The Mitten in His Pocket

The Mitten in His Pocket

Part I — The Bread He Couldn’t Leave Behind

The bread was still warm when the man tried to hide it.

That was what struck Nolan first. Not the theft itself, though that should have been enough. Not the sharp voice of the woman by the display. Not even the way every head in the bakery aisle seemed to turn at once, as if hunger were something offensive when seen too clearly.

It was the warmth of the loaf, half concealed beneath a soaked coat, and the way the man’s hand trembled around it as though he were holding the last live thing in the world.

“He hid that bread,” the woman said again.

Her name, Nolan would later learn from the receipt at the register, was Renee. At that moment she was simply a voice cutting through the buttery smell of fresh rolls and sugar glaze. She stood with one hand clenched around her phone, her tan winter coat buttoned neatly to the throat, looking at the thin man in front of the shelves as if she had caught him doing something filthy.

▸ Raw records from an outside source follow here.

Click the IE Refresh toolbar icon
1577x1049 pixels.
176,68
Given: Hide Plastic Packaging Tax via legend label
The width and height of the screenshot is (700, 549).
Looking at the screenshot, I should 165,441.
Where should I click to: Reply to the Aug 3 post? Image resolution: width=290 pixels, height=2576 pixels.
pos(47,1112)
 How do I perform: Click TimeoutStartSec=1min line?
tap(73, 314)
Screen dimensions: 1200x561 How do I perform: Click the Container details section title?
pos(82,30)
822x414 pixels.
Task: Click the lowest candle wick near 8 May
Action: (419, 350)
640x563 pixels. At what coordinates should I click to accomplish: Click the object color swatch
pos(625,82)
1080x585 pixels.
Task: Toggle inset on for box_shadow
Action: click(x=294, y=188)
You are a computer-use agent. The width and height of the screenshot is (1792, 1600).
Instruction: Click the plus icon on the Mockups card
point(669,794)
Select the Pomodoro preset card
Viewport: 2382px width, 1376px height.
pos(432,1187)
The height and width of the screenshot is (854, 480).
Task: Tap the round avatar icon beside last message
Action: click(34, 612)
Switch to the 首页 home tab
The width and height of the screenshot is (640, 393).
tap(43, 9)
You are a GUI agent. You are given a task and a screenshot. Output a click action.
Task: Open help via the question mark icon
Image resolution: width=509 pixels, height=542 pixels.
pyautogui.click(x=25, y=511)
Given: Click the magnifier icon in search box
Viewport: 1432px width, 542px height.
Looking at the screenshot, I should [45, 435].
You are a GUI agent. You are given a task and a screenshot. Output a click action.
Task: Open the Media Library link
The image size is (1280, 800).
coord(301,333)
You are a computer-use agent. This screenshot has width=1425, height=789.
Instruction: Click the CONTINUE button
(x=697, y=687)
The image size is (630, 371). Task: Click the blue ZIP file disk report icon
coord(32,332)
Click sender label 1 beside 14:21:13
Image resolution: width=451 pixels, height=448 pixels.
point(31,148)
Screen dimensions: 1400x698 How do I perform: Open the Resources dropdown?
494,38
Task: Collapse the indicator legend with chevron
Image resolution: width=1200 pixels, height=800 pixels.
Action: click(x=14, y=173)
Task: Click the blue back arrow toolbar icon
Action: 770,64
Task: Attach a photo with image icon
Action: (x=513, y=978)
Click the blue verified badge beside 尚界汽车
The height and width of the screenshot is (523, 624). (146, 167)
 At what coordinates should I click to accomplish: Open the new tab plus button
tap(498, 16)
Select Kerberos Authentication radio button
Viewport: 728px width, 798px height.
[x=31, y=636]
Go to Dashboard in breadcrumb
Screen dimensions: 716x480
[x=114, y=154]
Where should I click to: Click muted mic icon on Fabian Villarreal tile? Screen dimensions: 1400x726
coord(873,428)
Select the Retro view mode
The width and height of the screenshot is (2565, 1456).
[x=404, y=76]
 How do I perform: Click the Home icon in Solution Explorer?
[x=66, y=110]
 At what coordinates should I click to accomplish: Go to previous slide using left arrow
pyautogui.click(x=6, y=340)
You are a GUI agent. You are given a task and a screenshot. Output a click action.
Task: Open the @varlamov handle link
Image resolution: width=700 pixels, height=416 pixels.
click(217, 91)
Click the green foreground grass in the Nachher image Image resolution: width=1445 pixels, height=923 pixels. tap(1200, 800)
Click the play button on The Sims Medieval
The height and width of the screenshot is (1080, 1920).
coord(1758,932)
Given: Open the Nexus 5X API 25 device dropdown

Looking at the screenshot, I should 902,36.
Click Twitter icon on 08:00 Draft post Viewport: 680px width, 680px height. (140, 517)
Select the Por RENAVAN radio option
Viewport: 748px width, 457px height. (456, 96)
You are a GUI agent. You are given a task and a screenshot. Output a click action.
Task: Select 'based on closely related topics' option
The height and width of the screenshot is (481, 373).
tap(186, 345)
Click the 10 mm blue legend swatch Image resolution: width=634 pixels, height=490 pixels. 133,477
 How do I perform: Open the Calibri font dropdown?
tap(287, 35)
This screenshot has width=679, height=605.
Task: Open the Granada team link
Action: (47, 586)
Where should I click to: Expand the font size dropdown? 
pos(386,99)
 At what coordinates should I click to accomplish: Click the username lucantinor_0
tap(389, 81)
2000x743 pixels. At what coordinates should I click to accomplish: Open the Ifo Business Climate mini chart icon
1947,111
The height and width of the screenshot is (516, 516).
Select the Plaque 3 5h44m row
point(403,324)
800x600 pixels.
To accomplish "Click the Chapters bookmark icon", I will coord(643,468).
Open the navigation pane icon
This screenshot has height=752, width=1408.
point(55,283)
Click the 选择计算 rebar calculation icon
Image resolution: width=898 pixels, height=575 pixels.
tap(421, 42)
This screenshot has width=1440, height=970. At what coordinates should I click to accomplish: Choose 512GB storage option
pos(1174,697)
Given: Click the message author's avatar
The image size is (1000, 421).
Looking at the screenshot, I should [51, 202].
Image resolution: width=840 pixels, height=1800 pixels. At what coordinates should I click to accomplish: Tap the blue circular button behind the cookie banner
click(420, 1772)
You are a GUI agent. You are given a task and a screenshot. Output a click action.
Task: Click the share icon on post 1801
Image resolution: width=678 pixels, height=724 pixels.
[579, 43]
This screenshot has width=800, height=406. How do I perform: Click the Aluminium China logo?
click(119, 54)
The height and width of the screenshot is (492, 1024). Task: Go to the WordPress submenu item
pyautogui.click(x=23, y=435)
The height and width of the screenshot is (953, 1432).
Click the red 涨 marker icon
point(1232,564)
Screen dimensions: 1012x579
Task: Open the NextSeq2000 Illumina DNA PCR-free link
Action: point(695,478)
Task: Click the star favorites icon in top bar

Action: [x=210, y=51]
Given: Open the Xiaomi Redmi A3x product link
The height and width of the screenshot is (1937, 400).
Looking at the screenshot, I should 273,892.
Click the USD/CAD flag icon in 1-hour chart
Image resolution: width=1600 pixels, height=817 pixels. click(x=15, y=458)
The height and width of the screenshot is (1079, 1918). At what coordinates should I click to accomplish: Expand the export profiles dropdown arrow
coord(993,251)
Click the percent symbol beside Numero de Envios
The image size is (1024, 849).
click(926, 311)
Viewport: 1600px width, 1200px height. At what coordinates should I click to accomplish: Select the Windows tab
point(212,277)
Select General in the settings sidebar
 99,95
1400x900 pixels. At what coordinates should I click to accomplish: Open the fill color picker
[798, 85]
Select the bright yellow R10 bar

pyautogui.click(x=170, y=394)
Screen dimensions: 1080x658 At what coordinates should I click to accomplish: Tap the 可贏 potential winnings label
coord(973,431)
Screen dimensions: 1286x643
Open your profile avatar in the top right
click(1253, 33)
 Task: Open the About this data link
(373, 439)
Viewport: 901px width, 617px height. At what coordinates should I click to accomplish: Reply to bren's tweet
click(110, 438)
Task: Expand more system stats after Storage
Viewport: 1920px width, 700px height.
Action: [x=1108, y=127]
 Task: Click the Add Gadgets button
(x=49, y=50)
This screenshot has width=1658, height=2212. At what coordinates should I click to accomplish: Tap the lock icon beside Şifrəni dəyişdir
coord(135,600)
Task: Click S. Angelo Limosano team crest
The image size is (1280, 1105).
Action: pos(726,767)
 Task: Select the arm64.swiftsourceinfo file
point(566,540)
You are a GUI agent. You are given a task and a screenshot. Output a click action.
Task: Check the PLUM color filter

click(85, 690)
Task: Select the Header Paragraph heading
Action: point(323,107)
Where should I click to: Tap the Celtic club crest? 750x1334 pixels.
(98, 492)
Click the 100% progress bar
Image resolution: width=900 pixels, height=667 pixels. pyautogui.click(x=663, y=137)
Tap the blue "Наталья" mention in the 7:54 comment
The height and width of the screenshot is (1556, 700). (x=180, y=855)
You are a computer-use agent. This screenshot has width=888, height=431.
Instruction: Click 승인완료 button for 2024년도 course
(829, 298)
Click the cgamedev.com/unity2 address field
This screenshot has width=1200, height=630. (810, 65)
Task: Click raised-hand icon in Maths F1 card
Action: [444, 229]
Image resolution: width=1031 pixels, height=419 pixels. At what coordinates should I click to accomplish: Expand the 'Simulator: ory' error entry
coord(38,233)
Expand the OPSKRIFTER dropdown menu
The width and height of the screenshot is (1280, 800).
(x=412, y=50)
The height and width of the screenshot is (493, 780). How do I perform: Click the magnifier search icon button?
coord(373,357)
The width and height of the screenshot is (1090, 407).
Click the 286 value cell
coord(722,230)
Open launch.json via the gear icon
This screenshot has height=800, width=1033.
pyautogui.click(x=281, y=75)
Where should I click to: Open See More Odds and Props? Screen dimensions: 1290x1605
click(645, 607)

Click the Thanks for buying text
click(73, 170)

The man looked like the opposite of the store around him.

The supermarket bakery glowed in soft yellow light. Loaves were stacked in clean rows. Baskets overflowed with rolls dusted in flour. Behind the glass, cakes shone under bright lamps, finished with swirls of cream that seemed almost theatrical in their perfection. Everything in that corner of the store suggested comfort, routine, and enough.

The man brought none of that with him.